Update on package import failures involving non-ascii filenames

Martin Packman martin.packman at canonical.com
Wed Oct 26 08:56:58 UTC 2011

Yesterday we deployed a fix for <http://pad.lv/508258> to how the
package importer handles non-ascii filenames. Some packages have now
been successfully imported, and better feedback, including the problem
filename, is now given where there are still errors.

Jonathan Riddell correctly noted in the bug that some packages have
filenames that aren't UTF-8, but the issue was also preventing some
that did have names the importer could decode from succeeding, such


Several of the remaining failures look similarly to be from test
suites, given the full filenames now listed in the error message.
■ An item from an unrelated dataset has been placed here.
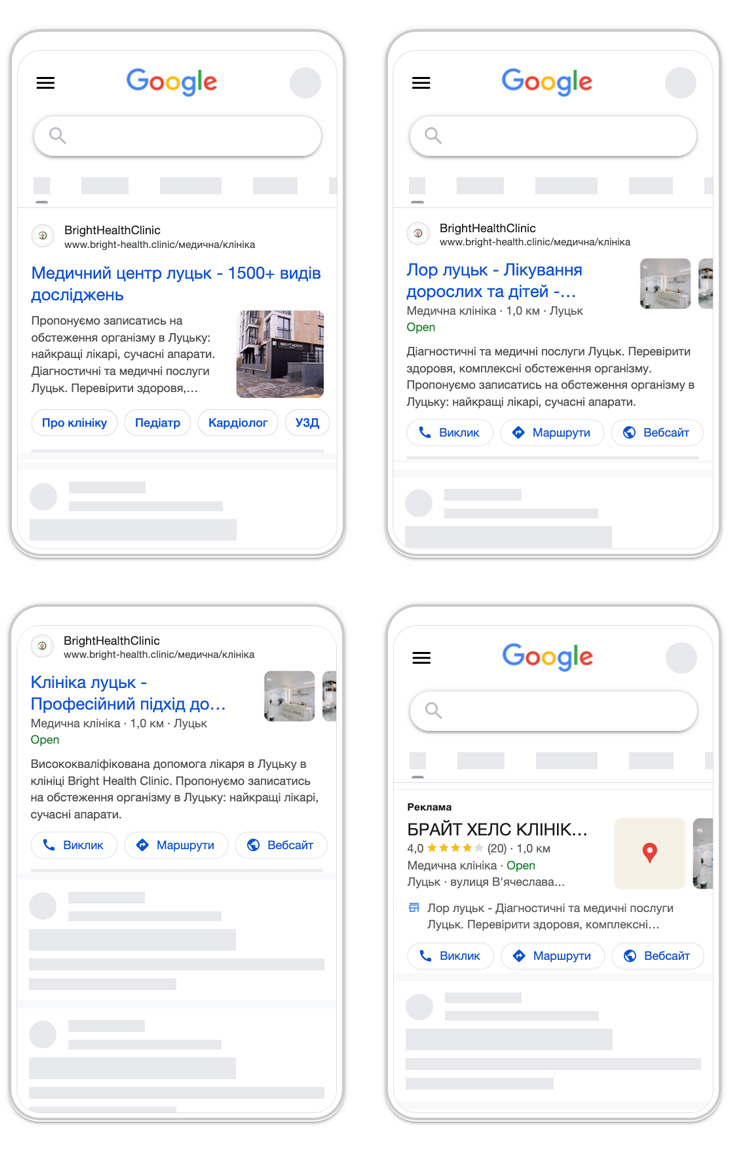This screenshot has height=1164, width=734.
Task: Click the clinic building photo thumbnail
Action: pos(280,354)
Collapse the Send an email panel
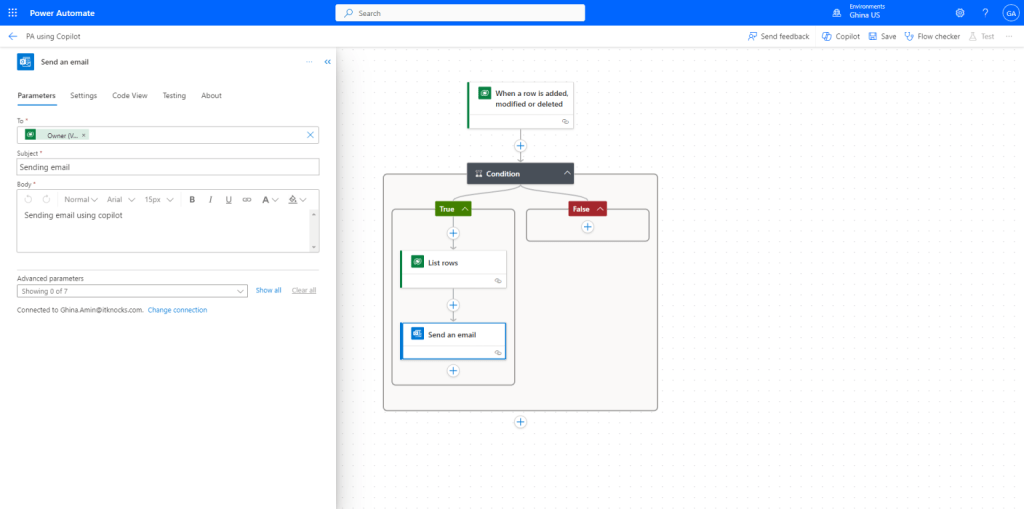The image size is (1024, 509). point(328,62)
It's
encouraging that programs care about this and want to test they handle
non-ascii filenames correctly, though generating them at test time
would be a better approach. :)

The overall results are:
* Before there were 69 package with failures across four similar
UnicodeDecodeError signatures.
* Now there are 36 across three BadFilenameEncoding signatures, plus 3
new failures with InvalidNormalization, and 1 other issue exposed.

Filenames in encodings other than UTF-8:

Many of these are filenames in legacy single byte encodings, some are
double byte, and some are clearly junk. A complete fix needs
<http://pad.lv/63324> in bzr core resolving, but hacking some fallback
into the importer would be possible if it was deemed worthwhile.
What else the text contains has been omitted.